Text to read -

((

Keeping IT projects on track
As publicly held companies struggle to meet quarterly earnings targets, IT executives are under increased pressure to ensure that business-enhancing projects aren't curtailed.
Computerworld - There's a relentless in-your-face reality that IT managers have to address, especially at publicly traded companies. When the quarterly financial report is due, the pressure from top brass to hit earnings-per-share targets becomes paramount.
This can force IT shops, which are still considered cost centers at some businesses, to defer a big purchase that's part of a strategic business initiative, such as installing x number of modules for an enterprise resource planning (ERP) effort that's already under way. Or to push back the hiring of project managers and developers for a big customer relationship management (CRM) project to the next quarter.
Since publicly held companies are constantly having to do the numbers dance with Wall Street investors and shareholders, here are some tips to help IT managers keep long-term projects on track.

))

Extracted entries -
((

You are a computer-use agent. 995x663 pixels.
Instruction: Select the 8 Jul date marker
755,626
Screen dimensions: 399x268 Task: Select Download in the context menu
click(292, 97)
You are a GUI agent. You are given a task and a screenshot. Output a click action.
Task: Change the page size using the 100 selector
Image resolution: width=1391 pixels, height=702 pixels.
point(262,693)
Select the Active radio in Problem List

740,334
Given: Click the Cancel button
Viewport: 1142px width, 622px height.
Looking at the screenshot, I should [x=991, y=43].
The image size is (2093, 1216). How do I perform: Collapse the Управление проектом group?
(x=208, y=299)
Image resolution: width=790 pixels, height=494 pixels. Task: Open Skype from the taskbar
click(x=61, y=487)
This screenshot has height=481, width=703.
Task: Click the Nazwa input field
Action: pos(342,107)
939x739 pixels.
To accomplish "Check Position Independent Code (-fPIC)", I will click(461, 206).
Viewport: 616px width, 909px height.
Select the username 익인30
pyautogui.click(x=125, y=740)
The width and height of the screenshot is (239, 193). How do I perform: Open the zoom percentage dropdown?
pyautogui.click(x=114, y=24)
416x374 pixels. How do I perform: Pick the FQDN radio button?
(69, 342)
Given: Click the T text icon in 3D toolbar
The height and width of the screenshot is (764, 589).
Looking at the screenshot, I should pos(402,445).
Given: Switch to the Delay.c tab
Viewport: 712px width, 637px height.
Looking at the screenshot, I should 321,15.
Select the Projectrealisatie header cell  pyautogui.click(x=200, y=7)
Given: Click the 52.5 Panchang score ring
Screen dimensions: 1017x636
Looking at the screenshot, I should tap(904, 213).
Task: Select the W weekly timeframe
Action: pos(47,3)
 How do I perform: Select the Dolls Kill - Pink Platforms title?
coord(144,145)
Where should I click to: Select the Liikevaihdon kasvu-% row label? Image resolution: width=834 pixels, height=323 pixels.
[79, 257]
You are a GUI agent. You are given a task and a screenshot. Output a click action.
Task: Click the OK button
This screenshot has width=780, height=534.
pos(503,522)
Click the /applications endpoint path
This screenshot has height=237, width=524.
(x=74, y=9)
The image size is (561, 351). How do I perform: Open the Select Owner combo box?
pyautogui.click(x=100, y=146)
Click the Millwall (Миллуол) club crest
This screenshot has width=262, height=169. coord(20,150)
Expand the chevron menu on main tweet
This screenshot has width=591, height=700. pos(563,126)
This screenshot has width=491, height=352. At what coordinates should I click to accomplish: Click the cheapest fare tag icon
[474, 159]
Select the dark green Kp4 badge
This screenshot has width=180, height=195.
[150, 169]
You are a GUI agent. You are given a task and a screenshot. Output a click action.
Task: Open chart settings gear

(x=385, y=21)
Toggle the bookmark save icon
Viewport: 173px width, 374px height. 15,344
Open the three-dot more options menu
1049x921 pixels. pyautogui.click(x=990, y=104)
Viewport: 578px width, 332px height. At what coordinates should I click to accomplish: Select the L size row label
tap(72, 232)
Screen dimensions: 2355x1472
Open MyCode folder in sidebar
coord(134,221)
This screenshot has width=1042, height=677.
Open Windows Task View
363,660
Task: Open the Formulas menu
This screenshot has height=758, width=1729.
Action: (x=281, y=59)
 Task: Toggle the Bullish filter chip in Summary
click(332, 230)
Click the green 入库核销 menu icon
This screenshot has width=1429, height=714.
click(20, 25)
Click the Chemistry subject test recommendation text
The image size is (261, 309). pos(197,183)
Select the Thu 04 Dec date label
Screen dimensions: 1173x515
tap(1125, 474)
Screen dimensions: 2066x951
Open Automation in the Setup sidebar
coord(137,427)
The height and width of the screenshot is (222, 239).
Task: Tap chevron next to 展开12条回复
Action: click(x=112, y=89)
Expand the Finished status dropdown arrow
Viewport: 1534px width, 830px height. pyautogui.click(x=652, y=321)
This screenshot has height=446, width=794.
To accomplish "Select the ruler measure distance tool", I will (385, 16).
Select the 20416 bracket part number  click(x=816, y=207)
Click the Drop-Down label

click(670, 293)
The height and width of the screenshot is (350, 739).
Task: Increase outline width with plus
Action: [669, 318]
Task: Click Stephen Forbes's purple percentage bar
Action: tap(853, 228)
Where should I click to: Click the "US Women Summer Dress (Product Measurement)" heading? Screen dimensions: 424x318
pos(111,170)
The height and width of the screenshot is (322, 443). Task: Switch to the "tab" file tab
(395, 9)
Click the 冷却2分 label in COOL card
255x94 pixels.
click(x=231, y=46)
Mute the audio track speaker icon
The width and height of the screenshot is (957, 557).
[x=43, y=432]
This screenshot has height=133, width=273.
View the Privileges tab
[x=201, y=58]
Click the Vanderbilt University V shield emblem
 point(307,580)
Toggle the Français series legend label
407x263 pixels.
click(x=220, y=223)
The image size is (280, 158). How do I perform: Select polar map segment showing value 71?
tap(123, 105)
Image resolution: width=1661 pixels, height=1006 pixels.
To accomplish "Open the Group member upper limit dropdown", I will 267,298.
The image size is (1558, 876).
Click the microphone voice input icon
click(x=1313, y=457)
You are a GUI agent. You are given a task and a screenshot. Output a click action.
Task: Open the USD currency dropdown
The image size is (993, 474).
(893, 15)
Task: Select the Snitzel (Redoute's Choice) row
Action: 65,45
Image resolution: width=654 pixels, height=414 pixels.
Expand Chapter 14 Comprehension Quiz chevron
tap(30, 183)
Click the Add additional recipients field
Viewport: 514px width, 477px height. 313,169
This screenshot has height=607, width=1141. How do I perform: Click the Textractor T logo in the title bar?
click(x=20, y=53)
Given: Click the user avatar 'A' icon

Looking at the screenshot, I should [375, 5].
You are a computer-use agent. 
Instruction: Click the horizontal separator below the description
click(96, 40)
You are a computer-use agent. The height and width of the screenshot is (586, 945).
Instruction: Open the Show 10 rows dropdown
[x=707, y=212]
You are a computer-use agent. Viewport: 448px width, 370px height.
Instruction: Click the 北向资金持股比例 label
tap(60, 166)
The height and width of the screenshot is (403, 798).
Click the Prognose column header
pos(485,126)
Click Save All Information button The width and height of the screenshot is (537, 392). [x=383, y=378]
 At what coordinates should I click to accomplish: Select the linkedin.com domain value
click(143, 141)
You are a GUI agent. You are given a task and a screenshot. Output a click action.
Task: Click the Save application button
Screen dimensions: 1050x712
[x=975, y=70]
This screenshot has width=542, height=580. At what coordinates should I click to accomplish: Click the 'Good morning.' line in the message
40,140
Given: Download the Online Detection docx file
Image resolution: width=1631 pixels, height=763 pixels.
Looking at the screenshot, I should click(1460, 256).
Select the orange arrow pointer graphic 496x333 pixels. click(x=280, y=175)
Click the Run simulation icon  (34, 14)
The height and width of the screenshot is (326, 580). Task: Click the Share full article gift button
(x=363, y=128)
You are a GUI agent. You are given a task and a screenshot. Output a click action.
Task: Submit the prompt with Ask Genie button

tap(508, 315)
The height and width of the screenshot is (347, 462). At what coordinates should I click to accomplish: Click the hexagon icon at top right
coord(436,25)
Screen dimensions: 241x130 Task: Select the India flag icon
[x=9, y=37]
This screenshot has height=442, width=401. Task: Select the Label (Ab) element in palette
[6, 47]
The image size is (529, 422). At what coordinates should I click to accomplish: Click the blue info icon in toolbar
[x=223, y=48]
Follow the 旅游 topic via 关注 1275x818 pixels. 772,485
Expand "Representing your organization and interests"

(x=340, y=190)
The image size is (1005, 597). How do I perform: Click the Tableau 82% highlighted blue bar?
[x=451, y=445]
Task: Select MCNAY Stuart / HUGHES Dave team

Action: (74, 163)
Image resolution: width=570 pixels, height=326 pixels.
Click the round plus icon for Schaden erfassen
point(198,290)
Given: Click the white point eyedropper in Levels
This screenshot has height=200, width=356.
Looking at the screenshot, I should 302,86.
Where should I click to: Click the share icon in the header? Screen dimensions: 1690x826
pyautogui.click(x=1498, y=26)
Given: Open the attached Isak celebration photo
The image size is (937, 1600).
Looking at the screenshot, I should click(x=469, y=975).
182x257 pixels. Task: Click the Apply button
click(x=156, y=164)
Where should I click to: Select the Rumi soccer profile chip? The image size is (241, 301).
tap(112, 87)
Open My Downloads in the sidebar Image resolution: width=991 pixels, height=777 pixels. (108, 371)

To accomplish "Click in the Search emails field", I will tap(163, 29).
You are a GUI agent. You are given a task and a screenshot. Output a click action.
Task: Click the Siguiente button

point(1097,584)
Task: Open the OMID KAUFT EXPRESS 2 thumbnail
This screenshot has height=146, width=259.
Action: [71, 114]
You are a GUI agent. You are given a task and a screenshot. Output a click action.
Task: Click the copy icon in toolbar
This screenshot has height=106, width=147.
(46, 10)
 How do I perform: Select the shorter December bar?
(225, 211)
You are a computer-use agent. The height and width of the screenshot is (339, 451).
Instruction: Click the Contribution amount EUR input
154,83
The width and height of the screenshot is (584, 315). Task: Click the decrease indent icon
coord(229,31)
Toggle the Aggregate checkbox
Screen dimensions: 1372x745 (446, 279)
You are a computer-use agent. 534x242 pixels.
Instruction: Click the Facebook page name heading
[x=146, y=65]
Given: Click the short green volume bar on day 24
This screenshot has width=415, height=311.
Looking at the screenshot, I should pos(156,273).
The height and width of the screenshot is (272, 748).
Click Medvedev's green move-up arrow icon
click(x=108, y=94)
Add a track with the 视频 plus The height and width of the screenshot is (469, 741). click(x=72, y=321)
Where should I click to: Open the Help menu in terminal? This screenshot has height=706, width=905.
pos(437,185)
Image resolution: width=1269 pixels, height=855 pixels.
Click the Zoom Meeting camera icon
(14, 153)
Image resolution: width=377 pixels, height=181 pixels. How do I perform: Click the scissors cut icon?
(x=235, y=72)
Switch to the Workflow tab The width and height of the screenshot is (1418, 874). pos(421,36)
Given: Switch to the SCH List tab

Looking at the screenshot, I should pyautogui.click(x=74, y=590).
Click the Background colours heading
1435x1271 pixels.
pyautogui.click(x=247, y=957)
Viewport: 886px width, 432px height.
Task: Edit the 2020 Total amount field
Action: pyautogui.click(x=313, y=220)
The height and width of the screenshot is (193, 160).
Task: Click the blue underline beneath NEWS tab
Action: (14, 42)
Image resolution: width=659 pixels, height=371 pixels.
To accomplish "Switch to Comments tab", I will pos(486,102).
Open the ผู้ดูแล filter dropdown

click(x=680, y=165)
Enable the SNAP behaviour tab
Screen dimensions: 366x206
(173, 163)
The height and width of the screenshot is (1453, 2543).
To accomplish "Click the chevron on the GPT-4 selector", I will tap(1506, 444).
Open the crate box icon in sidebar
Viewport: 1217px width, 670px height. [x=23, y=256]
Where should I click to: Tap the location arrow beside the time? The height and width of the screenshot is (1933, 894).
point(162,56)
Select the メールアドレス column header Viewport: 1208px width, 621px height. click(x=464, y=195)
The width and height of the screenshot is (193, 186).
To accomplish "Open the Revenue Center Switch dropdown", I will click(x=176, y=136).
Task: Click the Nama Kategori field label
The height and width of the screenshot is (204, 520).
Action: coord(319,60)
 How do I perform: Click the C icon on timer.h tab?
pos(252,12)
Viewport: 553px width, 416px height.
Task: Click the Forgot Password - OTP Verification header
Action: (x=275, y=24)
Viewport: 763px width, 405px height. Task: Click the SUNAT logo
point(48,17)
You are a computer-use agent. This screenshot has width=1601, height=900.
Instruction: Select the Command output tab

))

Your instructions -
In the article on keeping IT projects on track, switch "quarterly" to "annual" and write out the passage from "Keeping IT projects" to "targets becomes paramount." with that change.

Response -
Keeping IT projects on track
As publicly held companies struggle to meet annual earnings targets, IT executives are under increased pressure to ensure that business-enhancing projects aren't curtailed.
Computerworld - There's a relentless in-your-face reality that IT managers have to address, especially at publicly traded companies. When the annual financial report is due, the pressure from top brass to hit earnings-per-share targets becomes paramount.